While such circumstances constitute evidence to be carefully scrutinized and weighed by the jury as bearing upon the good faith of the plaintiff and her husband and in view of the infirmities of the defendant, it is, of course, not conclusive. The jury may have found it was a reasonable explanation of her care being omitted from the first written agreement; if they believed the testimony of Mr. and Mrs. Gatherer, that Mrs. West had told them she had a woman come in and attend to her room and personal needs; and after that, as Mr. Gatherer testified, it was a matter between the defendant and his wife with which he had nothing to do.
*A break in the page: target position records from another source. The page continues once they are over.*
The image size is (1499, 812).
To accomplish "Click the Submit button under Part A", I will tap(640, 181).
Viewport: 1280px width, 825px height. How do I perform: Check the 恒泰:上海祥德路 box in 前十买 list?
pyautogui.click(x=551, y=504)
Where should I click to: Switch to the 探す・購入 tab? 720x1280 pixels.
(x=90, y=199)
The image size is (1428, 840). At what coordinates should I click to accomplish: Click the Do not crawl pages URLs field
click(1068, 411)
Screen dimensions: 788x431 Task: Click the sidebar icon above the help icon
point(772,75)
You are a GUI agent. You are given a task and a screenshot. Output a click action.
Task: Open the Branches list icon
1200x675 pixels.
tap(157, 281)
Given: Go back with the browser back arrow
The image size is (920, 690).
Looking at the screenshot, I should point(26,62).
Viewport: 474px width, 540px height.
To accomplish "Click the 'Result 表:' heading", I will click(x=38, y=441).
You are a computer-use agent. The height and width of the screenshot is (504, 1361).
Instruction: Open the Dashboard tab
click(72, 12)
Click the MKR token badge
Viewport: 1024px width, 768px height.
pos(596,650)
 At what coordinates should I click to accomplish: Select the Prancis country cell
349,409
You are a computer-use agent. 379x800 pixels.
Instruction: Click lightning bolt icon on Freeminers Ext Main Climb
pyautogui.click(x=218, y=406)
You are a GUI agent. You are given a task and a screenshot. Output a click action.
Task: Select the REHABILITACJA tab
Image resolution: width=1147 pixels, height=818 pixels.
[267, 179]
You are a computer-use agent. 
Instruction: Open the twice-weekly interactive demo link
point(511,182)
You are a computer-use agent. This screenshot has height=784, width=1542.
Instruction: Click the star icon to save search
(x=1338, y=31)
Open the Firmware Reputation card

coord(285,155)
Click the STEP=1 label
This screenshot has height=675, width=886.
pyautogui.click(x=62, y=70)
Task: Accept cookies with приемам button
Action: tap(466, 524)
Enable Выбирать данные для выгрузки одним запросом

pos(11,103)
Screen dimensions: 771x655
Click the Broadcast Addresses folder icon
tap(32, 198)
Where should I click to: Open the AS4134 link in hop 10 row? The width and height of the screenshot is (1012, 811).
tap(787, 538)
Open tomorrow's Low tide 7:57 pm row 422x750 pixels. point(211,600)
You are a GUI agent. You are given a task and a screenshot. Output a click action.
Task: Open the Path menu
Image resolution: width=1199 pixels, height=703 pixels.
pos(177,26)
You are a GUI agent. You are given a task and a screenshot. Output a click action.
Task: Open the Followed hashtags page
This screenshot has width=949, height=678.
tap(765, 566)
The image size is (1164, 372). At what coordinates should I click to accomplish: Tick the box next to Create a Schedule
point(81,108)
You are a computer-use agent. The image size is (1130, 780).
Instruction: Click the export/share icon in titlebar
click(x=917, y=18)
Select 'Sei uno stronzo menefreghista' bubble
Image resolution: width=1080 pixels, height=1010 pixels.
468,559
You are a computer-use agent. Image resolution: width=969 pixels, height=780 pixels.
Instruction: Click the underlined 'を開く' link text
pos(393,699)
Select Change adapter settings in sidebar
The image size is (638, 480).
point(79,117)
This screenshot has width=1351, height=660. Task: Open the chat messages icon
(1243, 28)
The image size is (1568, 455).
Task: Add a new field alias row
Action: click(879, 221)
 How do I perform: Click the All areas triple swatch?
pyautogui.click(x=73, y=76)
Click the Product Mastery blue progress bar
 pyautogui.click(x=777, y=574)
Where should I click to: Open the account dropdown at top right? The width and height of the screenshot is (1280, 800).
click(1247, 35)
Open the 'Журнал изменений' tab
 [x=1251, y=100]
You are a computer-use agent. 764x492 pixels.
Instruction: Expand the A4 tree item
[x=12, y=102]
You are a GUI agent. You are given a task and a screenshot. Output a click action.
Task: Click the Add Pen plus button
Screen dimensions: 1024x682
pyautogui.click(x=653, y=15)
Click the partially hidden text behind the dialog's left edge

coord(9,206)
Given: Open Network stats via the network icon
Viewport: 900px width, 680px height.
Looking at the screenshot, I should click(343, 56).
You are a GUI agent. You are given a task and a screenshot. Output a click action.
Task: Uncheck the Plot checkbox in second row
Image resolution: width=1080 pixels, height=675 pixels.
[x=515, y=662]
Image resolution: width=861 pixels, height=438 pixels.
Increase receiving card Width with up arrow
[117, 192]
The issue was clearly presented to the jury by the presiding Justice. The jury evidently gave more weight to the plaintiff’s testimony of an express agreement to pay and to the defendant’s failure on her part to have it expressly provided for in her written agreements, if such was her understanding that the arrangements included both care of her rooms and herself as well as board, and to the circumstances of the defendant’s admitted infirmities and need of daily attention from which they may have found that the services rendered could not have been treated as mere gratuities, but that the defendant should have expected to pay for them.

We can not say the jury was clearly wrong in accepting the statements of the plaintiff, or in finding that under the circumstances the defendant should have expected to pay for the services rendered prior to April 25th, 1926, as well as those rendered during the remainder of the period, in view of her own admissions that she knew her written agreement covered only her board and that she merely relied on her faith that they would not present a bill for the additional care and attendance she knew she was receiving.

This Court, however, is satisfied upon a careful review of the evidence that the verdict of the jury is clearly excessive. The jury cut the compensation claimed in the writ during the period prior to her illness in April, 1926, to five dollars per week. From the evidence we think that the services rendered during a considerable portion of that period were limited largely to making her bed and some slight attentions

Page 571

that required little time or effort on the plaintiff’s part, though no doubt they increased as the defendant’s infirmities grew; and inasmuch as the plaintiff fixed a value of $18.00 per week for board and care of Mr. West during his last illness, and it was testified by a physician that an “experienced” nurse in Waterville received $25.00 per week and that the care Mrs. West required during the last four months was such as any ordinary woman could give, though somewhat exacting, we think the sum of one thousand dollars is ample compensation for all the services rendered by the plaintiff during the entire period in addition to those rendered in carrying out her husband’s agreement.

Unless, therefore, the plaintiff shall file a remittur of all over $1000, a new trial will be ordered.

Exceptions overruled.
Motion for new trial granted unless plaintiff within thirty days after receipt of rescript by Clerk shall file a remittitur of all over one thousand dollars.